Hypertension and diabetes treatment and risk of adverse outcomes among breast cancer patients
Management of comorbidities is a critical issue among 2.9 million breast cancer survivors in the U.S. Hypertension and diabetes are two common chronic conditions affecting this patient population. Despite the generally good safety profile of widely used antihypertensive medications and diabetes treatments, few studies have examined their relationships with adverse breast cancer outcomes. In particular, metformin, a first line diabetes treatment, is hypothesized to lower the risk of incident breast cancer, but it is unclear whether metformin influences breast cancer progression. The purpose of this dissertation was to characterize how commonly prescribed classes of antihypertensive medications and diabetes treatments relate to adverse breast cancer outcomes.
We conducted a retrospective cohort study of women between ages 66 and 80 years newly diagnosed with stage I or II breast cancer during 2007-2011. A total of 14,766 eligible women were identified in the linked Surveillance, Epidemiology and End-Results (SEER)-Medicare database. Medicare Part D Prescription Drug Event data were obtained to characterize women’s use of commonly used antihypertensive medications (angiotensin-converting enzyme inhibitors (ACEIs), angiotensin II receptor blockers (ARBs), β-blockers, calcium channel blockers and diuretics) and diabetes treatments (metformin, sulfonylureas, insulin therapy and other diabetes treatments) after their breast cancer diagnosis. Primary outcomes were any second breast cancer events (SBCEs, recurrence or second primary breast cancer, n=791), recurrence per se (n=627), and breast cancer-specific mortality (n=327). Time varying Cox proportional hazard models, adjusted for demographic characteristics, tumor characteristics, first course treatment and a history of diabetes and hypertension, were used to estimate hazard ratios (HRs) and their associated 95% confidence intervals (CIs).

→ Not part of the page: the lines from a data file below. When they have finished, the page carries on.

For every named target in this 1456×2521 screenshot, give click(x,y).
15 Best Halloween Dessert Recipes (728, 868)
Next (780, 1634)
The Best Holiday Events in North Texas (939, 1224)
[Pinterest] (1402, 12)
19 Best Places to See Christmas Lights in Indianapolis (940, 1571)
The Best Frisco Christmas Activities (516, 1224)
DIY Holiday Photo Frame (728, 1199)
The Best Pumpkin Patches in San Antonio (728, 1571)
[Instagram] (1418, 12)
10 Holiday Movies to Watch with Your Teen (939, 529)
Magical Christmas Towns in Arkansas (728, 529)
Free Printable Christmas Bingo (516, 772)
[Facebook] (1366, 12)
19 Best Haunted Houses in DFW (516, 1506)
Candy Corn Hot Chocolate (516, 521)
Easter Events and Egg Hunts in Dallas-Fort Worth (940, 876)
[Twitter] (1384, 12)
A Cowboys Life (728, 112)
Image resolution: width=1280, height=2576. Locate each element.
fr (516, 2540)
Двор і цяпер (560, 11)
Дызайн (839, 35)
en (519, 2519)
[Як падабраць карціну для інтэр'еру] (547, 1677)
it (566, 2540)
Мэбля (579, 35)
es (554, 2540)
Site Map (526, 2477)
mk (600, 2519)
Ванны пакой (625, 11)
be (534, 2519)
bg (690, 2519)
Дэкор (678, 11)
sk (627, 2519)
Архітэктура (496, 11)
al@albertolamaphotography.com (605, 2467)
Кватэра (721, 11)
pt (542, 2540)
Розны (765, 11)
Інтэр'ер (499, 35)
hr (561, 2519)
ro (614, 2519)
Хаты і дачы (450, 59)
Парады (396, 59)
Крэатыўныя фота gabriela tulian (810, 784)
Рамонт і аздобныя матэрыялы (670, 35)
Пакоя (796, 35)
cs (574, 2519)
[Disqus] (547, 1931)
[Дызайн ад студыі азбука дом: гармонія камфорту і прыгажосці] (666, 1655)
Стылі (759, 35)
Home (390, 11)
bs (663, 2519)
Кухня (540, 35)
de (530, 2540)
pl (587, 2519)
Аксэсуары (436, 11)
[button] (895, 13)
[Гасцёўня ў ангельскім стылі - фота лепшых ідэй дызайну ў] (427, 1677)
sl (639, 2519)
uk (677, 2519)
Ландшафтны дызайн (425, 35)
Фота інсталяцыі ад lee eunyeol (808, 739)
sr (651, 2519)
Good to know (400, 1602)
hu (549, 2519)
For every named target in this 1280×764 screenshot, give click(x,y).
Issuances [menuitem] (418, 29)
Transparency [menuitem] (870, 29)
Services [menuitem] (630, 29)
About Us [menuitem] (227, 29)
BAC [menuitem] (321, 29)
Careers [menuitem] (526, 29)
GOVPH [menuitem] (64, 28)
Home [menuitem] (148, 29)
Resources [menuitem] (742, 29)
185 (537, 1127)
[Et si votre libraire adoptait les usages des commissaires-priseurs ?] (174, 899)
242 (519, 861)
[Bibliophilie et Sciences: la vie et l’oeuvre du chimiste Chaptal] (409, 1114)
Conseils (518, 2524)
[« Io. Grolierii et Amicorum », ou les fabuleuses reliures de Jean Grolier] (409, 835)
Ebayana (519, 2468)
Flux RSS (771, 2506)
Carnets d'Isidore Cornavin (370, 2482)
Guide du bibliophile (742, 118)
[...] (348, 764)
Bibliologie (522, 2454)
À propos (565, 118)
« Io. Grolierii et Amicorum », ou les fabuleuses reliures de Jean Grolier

Use of diuretics (n=8,517) after breast cancer diagnosis was associated with 40% (95% CI: 1.20-1.64), 41% (95% CI: 1.18-1.67) and 78% (95% CI: 1.32-2.40) higher risks of a SBCE, recurrence and breast cancer death, respectively, compared to nonusers of diuretics. Use of β-blockers (n=7,145) was associated with a 1.63-fold (95% CI: 1.24-2.13) higher risk of breast cancer death compared to women who did not use this class of drug. Use of angiotensin II receptor blockers was associated with 1.26-fold (95% CI: 1.08-1.48) higher risk of a SBCE. Use of calcium channel blockers and angiotensin-converting enzyme inhibitors were generally not associated with an altered risk of adverse breast cancer outcomes. With respect to diabetes treatments, use of metformin after breast cancer (n=2,558) was associated with a 22% (95% CI: 0.62-0.98), 26% (95% CI: 0.57-0.96), and 40% (95% CI: 0.40-0.90) lower risk of a SBCE, breast cancer recurrence, and breast cancer death, respectively, compared to metformin nonusers. Use of sulfonylureas and insulin were associated with 1.58 (95% CI: 1.08-2.30) and 2.64-fold (95%CI: 1.78-3.92) higher risks of breast cancer death, respectively, than women who did not use these drugs.
Use of certain types of antihypertensive medications after breast cancer diagnosis, including diuretics and β-blockers, may increase risk of adverse breast cancer outcomes among older women while use of metformin is associated with reduced risks of adverse outcomes. Additional research is warranted to clarify these potential associations.